Ce vieux volume est un plaisir à parcourir. Il s'agit de la sixième édition, l'ouvrage ayant originellement été publié dans les années 40, si j'en crois les dates affichées sur certaines gravures. Tout d'abord, notons l'écriture. Elle est légèrement surannée, dans le bon sens du terme, et me fait regretter qu'aujourd'hui on ne trouve plus guère d'écriture aussi élaborée dans les ouvrages de ce genre. Notons aussi l’impressionnante qualité des illustrations. Il n'y a pas, comme trop souvent aujourd'hui (je suis déjà un vieux grincheux passéiste il faut croire), une avalanche de jolies photos parfaitement superflues qui prennent l'essentiel de la place. Il y a quelques photos en noir et blanc, assez peu lisibles il faut bien l'avouer, mais toujours à-propos, et surtout une formidable quantité de gravures claires et esthétiques.

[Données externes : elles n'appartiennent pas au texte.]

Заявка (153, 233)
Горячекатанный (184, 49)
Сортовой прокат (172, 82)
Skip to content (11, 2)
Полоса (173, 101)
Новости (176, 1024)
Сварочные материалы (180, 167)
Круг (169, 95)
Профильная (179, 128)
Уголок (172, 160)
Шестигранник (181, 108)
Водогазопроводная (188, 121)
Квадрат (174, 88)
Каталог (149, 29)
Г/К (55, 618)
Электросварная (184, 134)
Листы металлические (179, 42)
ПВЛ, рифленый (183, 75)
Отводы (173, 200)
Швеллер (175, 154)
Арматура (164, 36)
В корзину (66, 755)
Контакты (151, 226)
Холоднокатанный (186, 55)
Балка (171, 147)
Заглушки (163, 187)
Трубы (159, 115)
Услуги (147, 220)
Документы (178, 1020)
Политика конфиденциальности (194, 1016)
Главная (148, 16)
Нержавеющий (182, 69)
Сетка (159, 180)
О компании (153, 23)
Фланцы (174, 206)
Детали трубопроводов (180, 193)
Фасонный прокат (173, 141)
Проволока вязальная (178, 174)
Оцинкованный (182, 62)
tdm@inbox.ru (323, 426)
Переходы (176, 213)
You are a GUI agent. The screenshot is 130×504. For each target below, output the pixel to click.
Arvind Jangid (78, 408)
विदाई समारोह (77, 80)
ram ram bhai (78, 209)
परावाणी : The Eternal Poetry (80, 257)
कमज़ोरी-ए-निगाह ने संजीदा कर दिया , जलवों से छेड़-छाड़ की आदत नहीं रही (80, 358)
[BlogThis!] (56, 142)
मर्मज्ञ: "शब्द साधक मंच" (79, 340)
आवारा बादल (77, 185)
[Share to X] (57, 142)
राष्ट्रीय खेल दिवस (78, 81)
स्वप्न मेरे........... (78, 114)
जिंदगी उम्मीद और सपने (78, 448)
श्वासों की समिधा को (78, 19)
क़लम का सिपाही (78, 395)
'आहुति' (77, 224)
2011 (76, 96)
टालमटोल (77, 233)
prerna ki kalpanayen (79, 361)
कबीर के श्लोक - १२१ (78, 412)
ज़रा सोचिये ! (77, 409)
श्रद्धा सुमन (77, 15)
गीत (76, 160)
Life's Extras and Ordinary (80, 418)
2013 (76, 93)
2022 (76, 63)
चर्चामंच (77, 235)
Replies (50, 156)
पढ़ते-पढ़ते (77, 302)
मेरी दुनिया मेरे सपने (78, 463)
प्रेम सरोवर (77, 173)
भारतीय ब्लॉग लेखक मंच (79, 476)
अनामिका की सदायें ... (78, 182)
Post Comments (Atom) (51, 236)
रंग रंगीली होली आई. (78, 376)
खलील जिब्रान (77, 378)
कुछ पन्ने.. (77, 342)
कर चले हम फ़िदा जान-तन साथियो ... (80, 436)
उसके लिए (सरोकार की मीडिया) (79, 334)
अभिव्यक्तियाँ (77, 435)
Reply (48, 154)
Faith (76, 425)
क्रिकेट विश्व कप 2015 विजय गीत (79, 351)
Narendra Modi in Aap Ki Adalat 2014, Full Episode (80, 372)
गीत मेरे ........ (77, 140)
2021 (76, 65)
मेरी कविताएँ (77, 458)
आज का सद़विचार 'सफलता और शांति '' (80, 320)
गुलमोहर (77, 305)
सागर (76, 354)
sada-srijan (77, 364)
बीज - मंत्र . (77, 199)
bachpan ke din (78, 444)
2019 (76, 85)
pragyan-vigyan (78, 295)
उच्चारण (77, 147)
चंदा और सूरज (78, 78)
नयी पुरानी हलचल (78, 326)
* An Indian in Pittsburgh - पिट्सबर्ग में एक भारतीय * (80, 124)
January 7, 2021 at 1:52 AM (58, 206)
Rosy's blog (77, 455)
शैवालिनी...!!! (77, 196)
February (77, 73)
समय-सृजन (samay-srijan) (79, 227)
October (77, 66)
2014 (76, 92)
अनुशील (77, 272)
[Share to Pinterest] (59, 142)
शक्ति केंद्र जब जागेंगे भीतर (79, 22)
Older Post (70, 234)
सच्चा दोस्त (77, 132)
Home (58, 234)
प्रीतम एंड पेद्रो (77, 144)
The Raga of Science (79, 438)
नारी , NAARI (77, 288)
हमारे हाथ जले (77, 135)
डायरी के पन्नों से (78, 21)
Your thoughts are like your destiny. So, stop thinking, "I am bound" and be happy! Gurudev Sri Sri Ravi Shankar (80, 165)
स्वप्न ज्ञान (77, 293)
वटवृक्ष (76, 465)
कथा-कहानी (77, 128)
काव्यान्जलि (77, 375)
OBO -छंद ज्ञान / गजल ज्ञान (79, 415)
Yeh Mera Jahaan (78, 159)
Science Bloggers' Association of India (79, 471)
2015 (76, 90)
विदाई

La plus grande partie du bouquin est consacrée à des tailles extrêmement sévères, d'une complexité invraisemblable. Je me suis contenté de survoler ces parties, en profitant des gravures. Aujourd'hui, ces tailles radicales ne sont plus guère validées par la recherche et l'empirisme. En revanche, les chapitres concernant les outils, la biologie des arbres et la greffe sont très qualitatifs et n'ont, globalement, pas perdu de leur pertinence.
Je retiens, page 32, cette jolie gravure qui montre des gaines de protection des arbres fabriquées avec de la paille ou des branches. Le plastique est tellement dominant que je n'y avait même pas songé. La pratique très interventionniste des entailles au-dessus des bourgeons (pour les favoriser) ou en-dessous (pour les défavoriser) est fort bien expliquée et illustrée. Et de même pour la théorie de la circulation de la sève, la sève brute remontant l'arbre via le bois, puis redescendant par le liber où elle passe par les feuilles, où se déroulent la transpiration et la fixation du carbone, et devient ainsi la sève élaborée, qui assure la nutrition des organes, jusqu'aux pointes des radicelles. Les auteurs fantasment à l'occasion, gravure science-fictive à l'appui, sur des machines qui permettraient de réguler les flux de sève dans l'arbre afin de contrôler sa vigueur.
Le géotropisme est la propriété que possèdent les jeunes pousses de se diriger en sens contraire de la pesanteur. Le phototropisme est la tendance des tiges à se diriger vers la lumière.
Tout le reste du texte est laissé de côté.